TASK TO COMPLETE:
The task calls for each record to be given again exactly.

RECORD SET:
+---+

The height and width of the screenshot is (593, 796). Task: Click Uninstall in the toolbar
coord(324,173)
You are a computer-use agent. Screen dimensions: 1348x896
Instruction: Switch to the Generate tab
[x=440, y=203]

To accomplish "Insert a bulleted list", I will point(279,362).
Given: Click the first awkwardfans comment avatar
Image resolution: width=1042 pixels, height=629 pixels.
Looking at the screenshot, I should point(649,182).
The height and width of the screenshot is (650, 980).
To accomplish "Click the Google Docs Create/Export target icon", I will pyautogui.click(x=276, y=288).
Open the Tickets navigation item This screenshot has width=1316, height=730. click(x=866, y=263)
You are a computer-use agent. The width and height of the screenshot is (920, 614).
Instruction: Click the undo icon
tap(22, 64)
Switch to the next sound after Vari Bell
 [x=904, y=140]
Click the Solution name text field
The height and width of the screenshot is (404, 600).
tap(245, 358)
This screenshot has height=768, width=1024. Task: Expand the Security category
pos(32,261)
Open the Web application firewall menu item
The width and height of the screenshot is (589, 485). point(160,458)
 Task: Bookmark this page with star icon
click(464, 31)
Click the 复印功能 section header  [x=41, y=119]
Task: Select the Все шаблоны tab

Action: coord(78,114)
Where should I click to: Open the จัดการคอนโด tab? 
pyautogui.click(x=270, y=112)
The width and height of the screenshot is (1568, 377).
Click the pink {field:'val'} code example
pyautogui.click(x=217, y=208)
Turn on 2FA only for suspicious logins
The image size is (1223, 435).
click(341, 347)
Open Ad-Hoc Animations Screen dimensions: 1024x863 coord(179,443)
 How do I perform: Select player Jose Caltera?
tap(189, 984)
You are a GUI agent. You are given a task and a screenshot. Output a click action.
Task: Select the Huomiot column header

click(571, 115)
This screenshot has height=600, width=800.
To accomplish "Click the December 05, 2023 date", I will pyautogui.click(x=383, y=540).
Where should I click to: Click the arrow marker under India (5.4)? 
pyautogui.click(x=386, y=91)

+---+

TASK ANSWER:
The height and width of the screenshot is (593, 796). Task: Click Uninstall in the toolbar
coord(324,173)
You are a computer-use agent. Screen dimensions: 1348x896
Instruction: Switch to the Generate tab
[x=440, y=203]

To accomplish "Insert a bulleted list", I will point(279,362).
Given: Click the first awkwardfans comment avatar
Image resolution: width=1042 pixels, height=629 pixels.
Looking at the screenshot, I should point(649,182).
The height and width of the screenshot is (650, 980).
To accomplish "Click the Google Docs Create/Export target icon", I will pyautogui.click(x=276, y=288).
Open the Tickets navigation item This screenshot has width=1316, height=730. click(x=866, y=263)
You are a computer-use agent. The width and height of the screenshot is (920, 614).
Instruction: Click the undo icon
tap(22, 64)
Switch to the next sound after Vari Bell
 [x=904, y=140]
Click the Solution name text field
The height and width of the screenshot is (404, 600).
tap(245, 358)
This screenshot has height=768, width=1024. Task: Expand the Security category
pos(32,261)
Open the Web application firewall menu item
The width and height of the screenshot is (589, 485). point(160,458)
 Task: Bookmark this page with star icon
click(464, 31)
Click the 复印功能 section header  [x=41, y=119]
Task: Select the Все шаблоны tab

Action: coord(78,114)
Where should I click to: Open the จัดการคอนโด tab? 
pyautogui.click(x=270, y=112)
The width and height of the screenshot is (1568, 377).
Click the pink {field:'val'} code example
pyautogui.click(x=217, y=208)
Turn on 2FA only for suspicious logins
The image size is (1223, 435).
click(341, 347)
Open Ad-Hoc Animations Screen dimensions: 1024x863 coord(179,443)
 How do I perform: Select player Jose Caltera?
tap(189, 984)
You are a GUI agent. You are given a task and a screenshot. Output a click action.
Task: Select the Huomiot column header

click(571, 115)
This screenshot has height=600, width=800.
To accomplish "Click the December 05, 2023 date", I will pyautogui.click(x=383, y=540).
Where should I click to: Click the arrow marker under India (5.4)? 
pyautogui.click(x=386, y=91)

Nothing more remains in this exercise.